▶ **TASK GOAL**:
Please pick out each line below that contains the word "width" and copy those lines.

Data on locating visible targets:
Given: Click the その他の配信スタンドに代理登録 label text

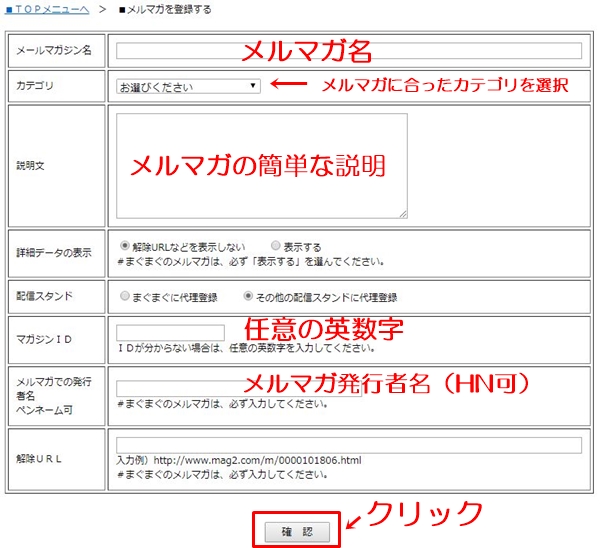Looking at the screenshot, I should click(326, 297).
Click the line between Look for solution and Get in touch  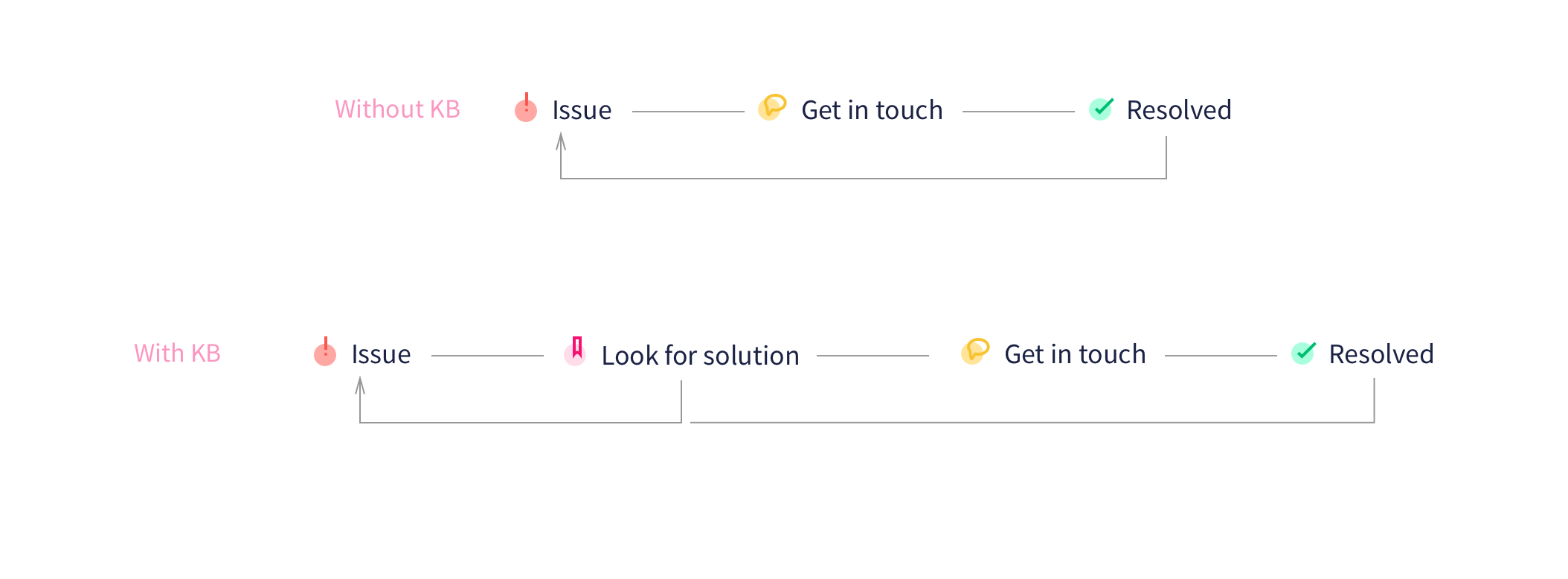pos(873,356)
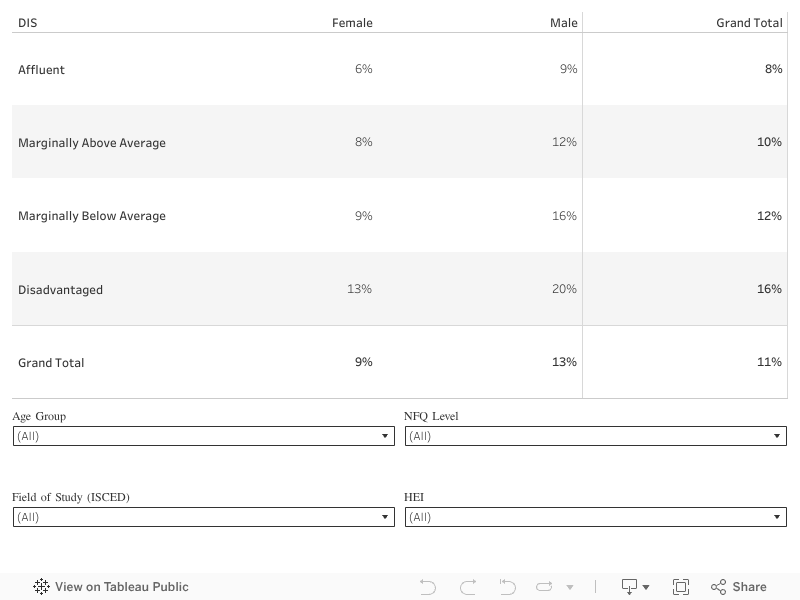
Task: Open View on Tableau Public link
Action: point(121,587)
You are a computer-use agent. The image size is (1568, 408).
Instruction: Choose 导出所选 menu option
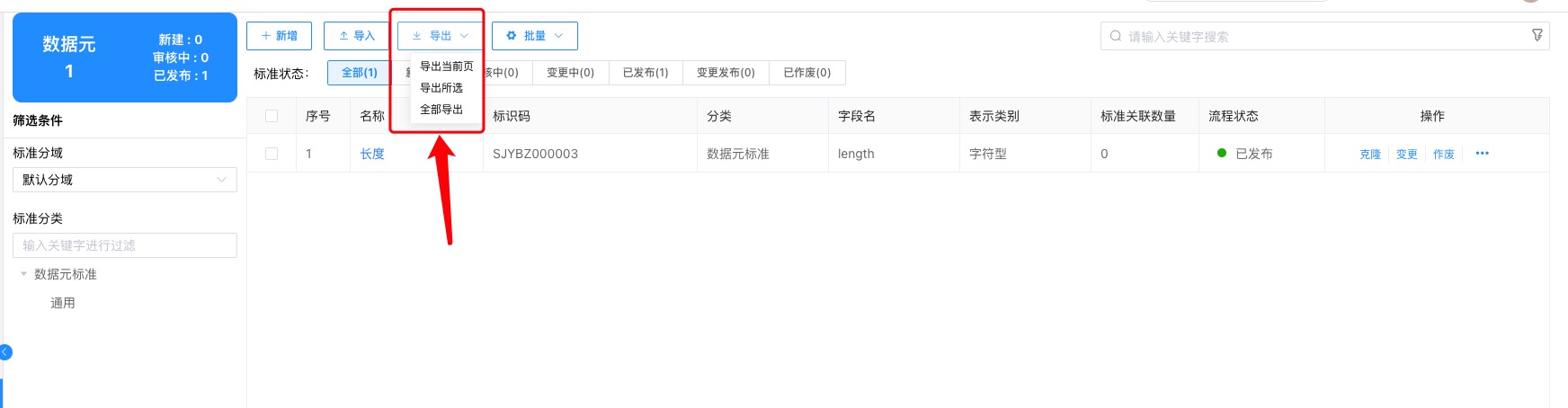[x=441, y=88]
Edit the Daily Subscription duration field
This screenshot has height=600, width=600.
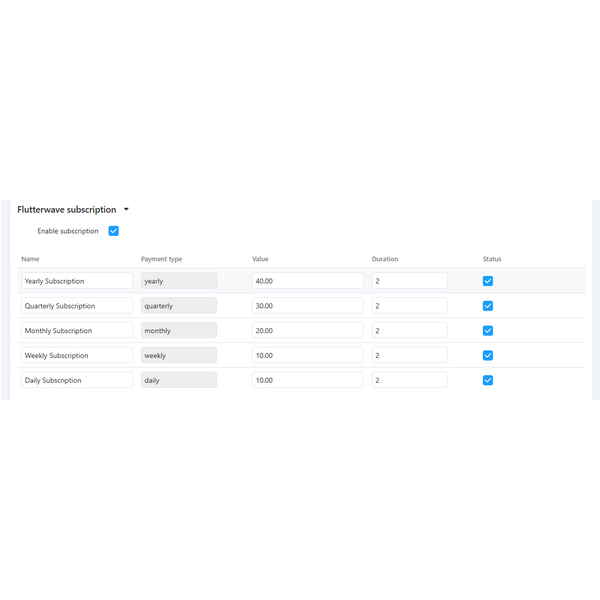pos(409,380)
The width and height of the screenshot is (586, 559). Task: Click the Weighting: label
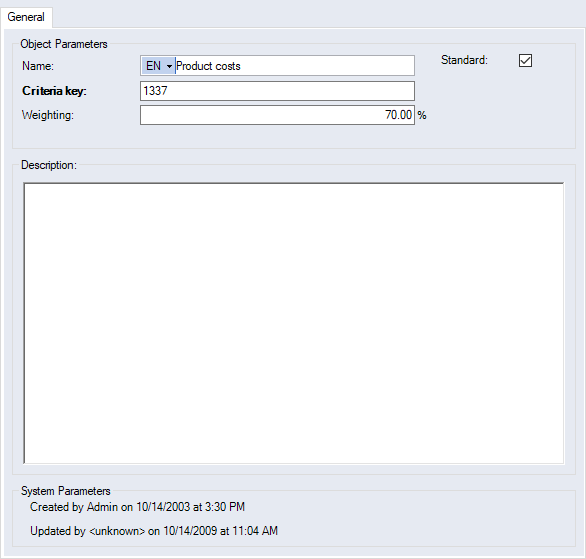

▶ **SOLUTION TO THIS TASK**:
This screenshot has height=600, width=600.
The width and height of the screenshot is (586, 559). Task: Click the Weighting: label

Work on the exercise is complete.